■ The problem ■
I'd like every entry transcribed word for word, with no pictures.

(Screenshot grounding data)
• • • • •

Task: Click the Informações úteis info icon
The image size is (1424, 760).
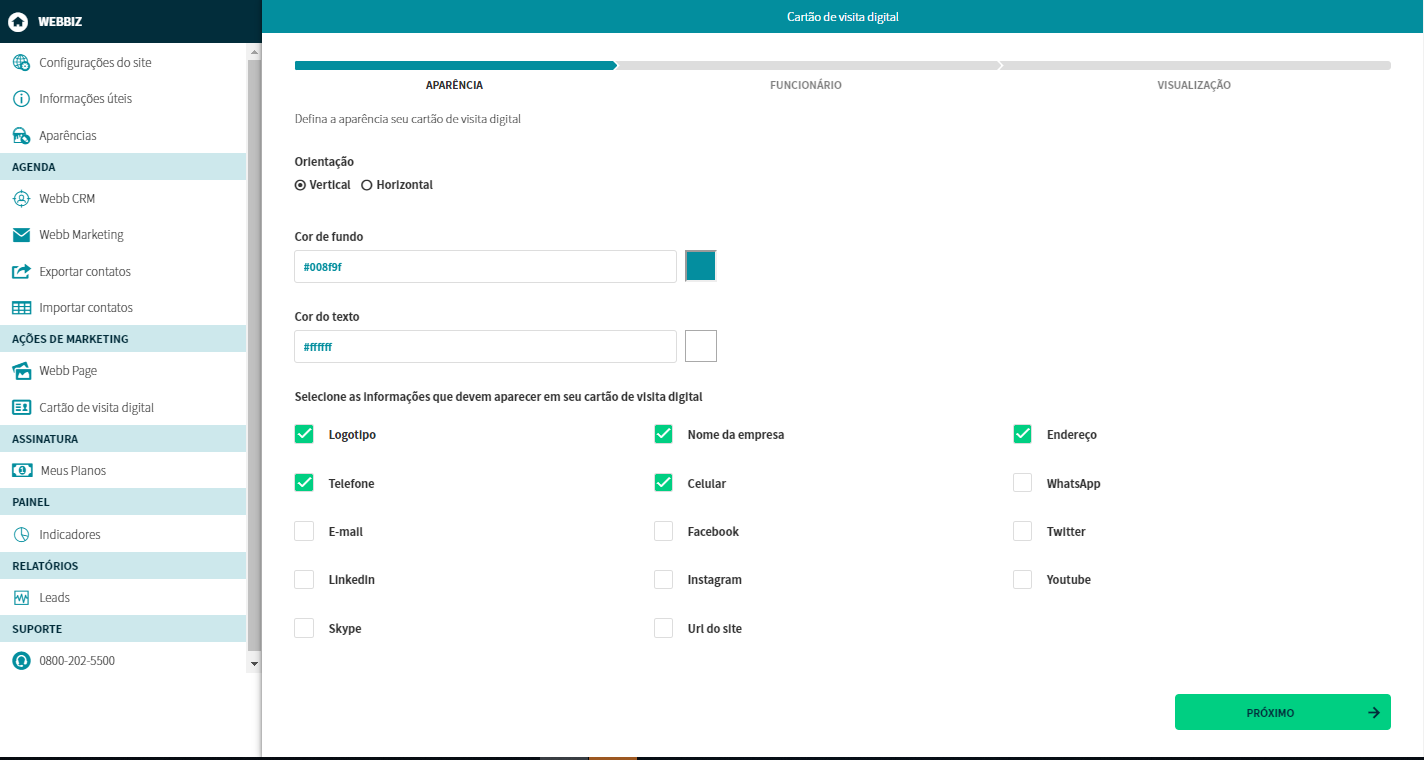Action: click(21, 99)
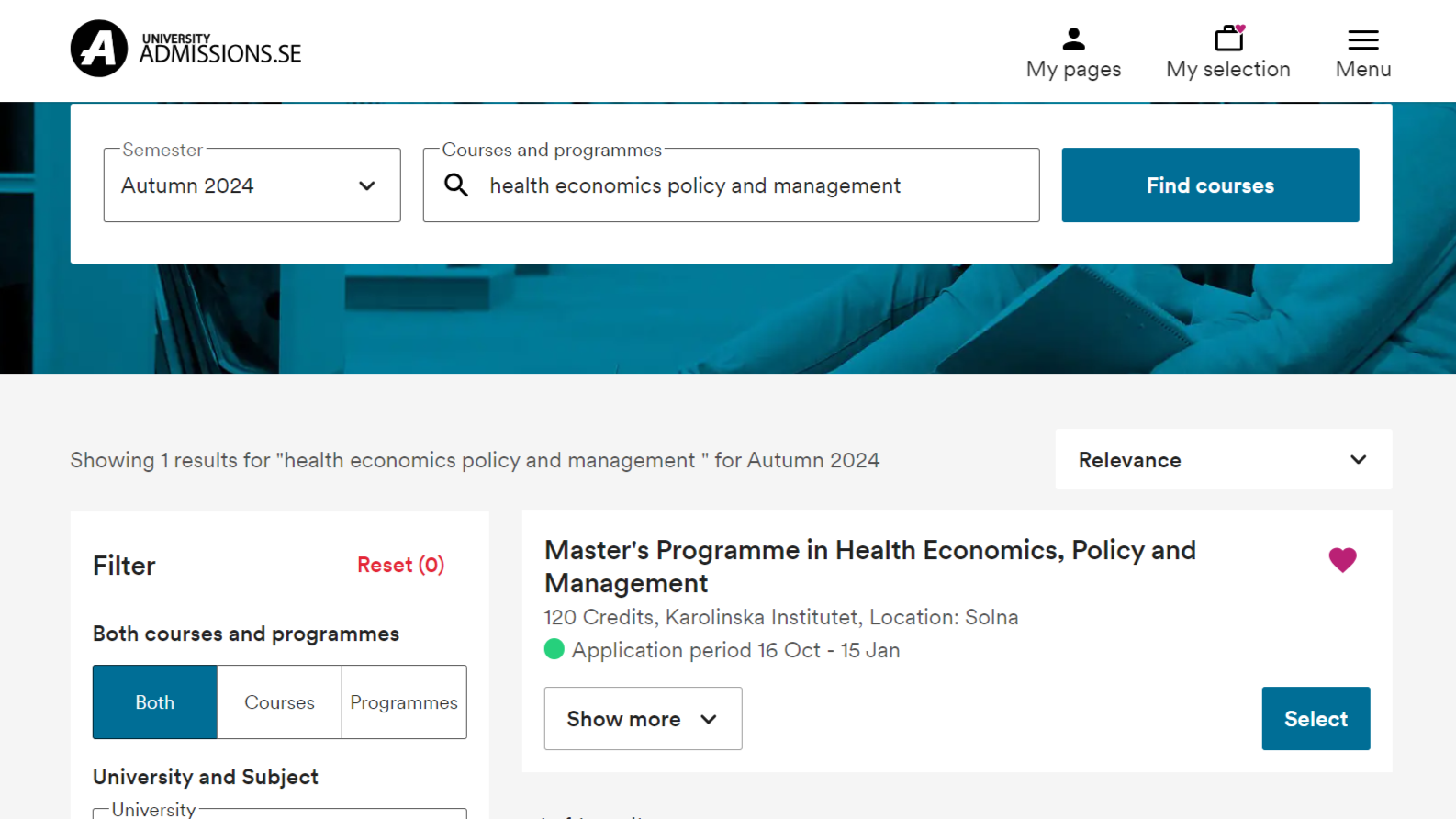The image size is (1456, 819).
Task: Open the Relevance sort dropdown
Action: [x=1224, y=459]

• • • • •

■ Exercise output ■
Task: Click the Informações úteis info icon
The image size is (1424, 760).
Action: click(21, 99)
The image size is (1456, 819).
Task: Open the Relevance sort dropdown
Action: [x=1224, y=459]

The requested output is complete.